Co-founded by Maor Benami and Salomon Kamkhaji in 2019, Pulso is actively seeking to fatten its portfolio with built-for-rent townhome and single-family developments. The firm owns nine multifamily communities and apartment buildings in Fort Lauderdale, Hollywood, Lauderdale by the Sea, Oakland Park and Wilton Manors, according to Pulso’s website.

After more than a year of record-breaking rent hikes, South Florida’s multifamily market is plateauing, according to recent data and expert analysis. Rent increases have dropped steadily from 57 percent in March to 37 percent in June, according to Realtor.com. Still, the pipeline for new multifamily projects in South Florida shows no sign of slowing.

Swiss firm Empira Group is debuting in South Florida with plans to develop an eight-story building with 85 units in Miami’s The Roads neighborhood. Last month, Empira paid $9 million for a development site at 3025 and 3051 Southwest Third Avenue.

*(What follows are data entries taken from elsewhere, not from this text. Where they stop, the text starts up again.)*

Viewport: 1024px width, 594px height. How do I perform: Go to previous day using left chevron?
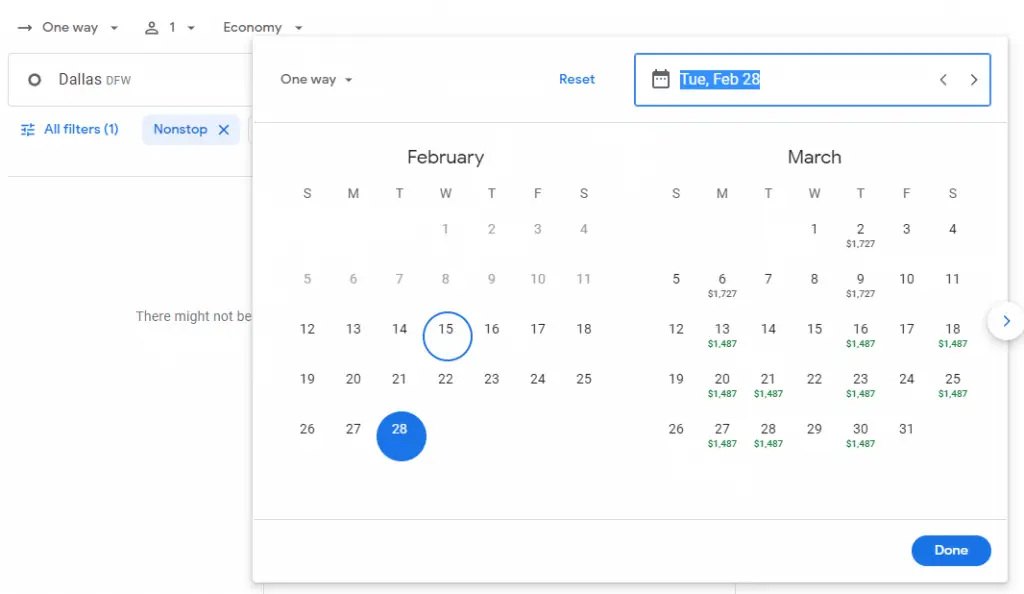[943, 80]
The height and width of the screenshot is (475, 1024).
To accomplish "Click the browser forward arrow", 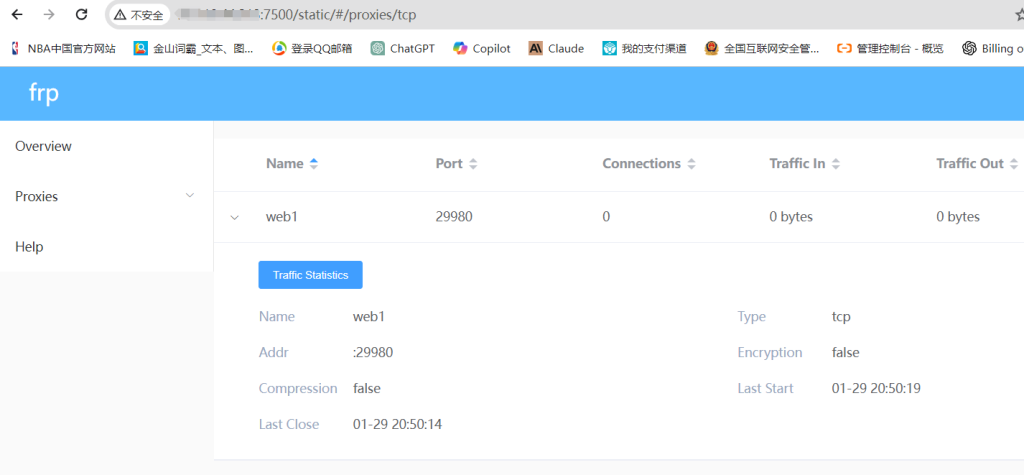I will pos(49,15).
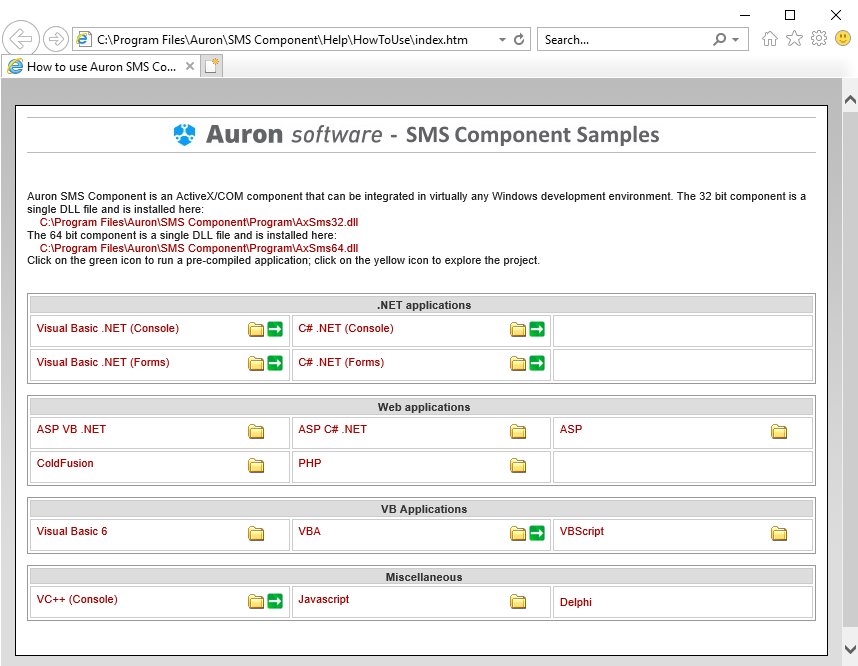Image resolution: width=858 pixels, height=666 pixels.
Task: Run the Visual Basic .NET (Console) sample
Action: [275, 330]
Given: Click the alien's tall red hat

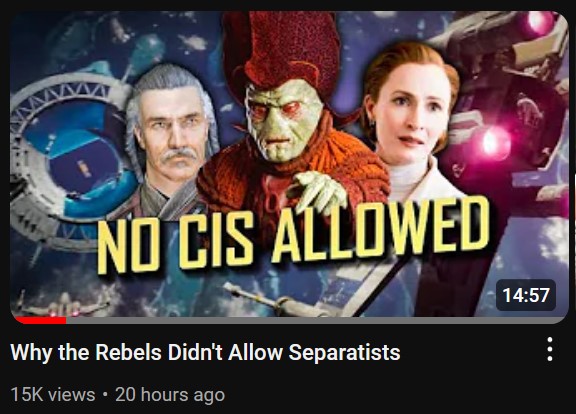Looking at the screenshot, I should [283, 50].
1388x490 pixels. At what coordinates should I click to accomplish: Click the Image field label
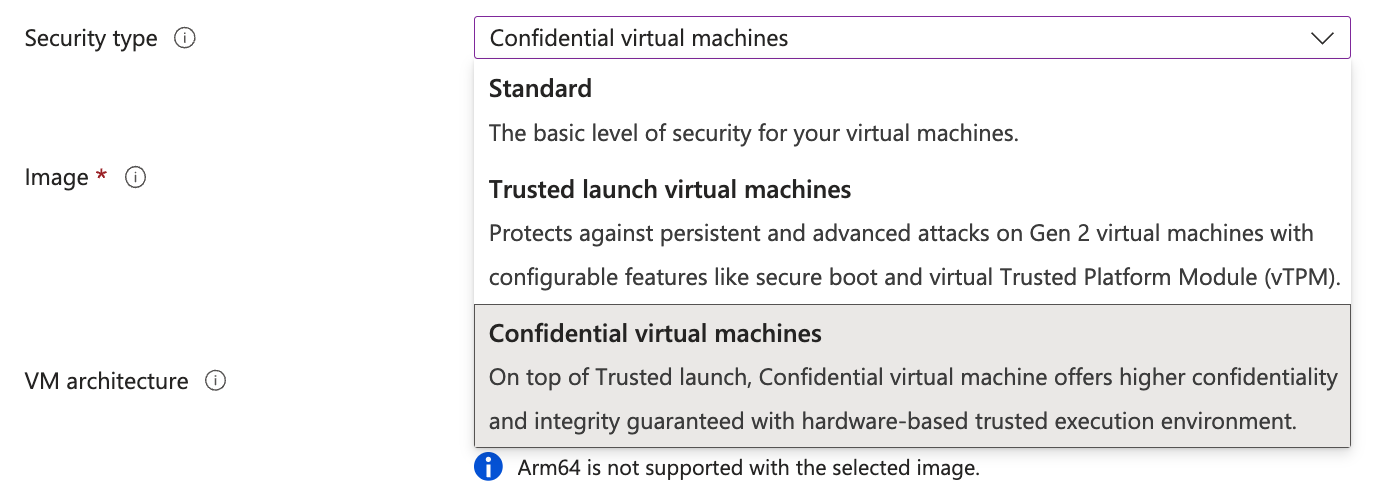click(57, 178)
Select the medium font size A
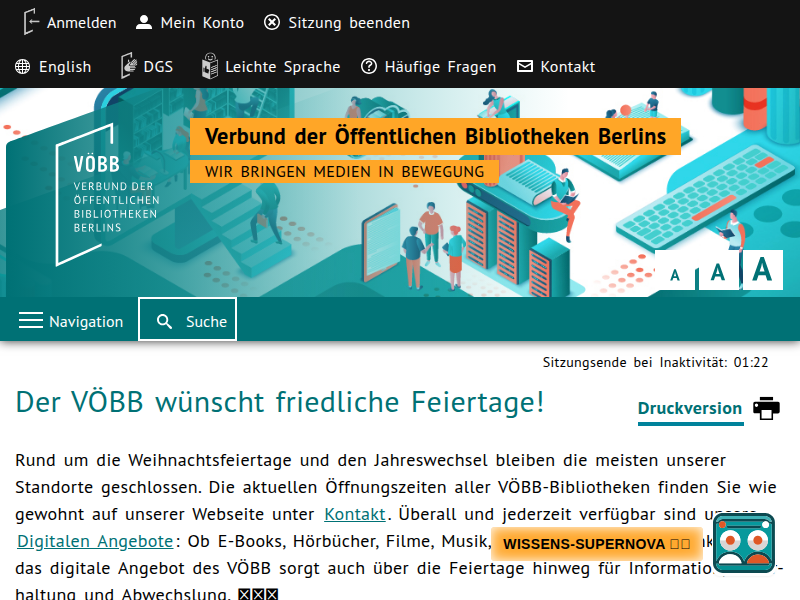This screenshot has width=800, height=600. click(x=717, y=272)
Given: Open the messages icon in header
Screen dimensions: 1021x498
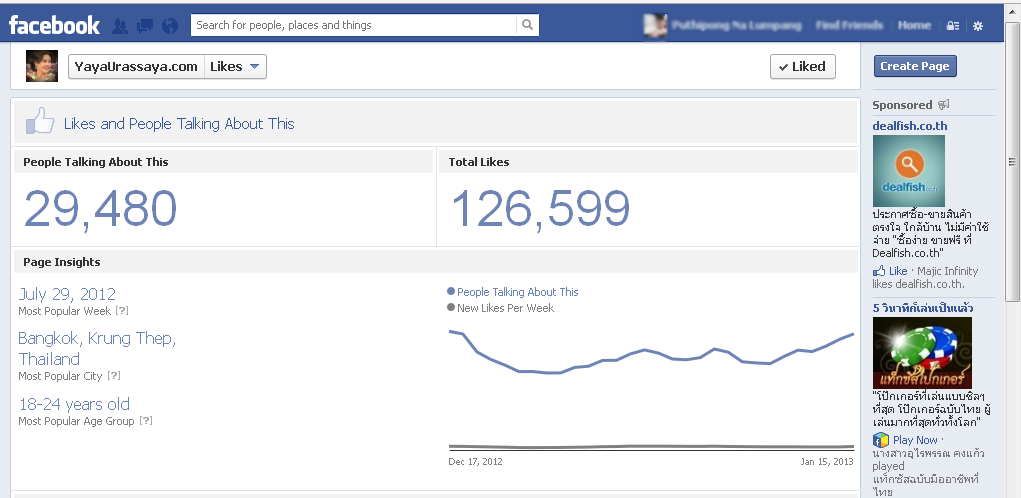Looking at the screenshot, I should [145, 25].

Also in August, developer Lissette Calderon obtained a $57.5 million construction loan for a two-building apartment complex with 237 units, marking her third multifamily project in Miami’s Allapattah neighborhood. And San Antonio-based Lynd Living nabbed a Miami Worldcenter development site in downtown Miami’s Park West for $30 million. The 0.5-acre property is zoned for a 650-apartment project, although Lyund has not announced its intentions for the site.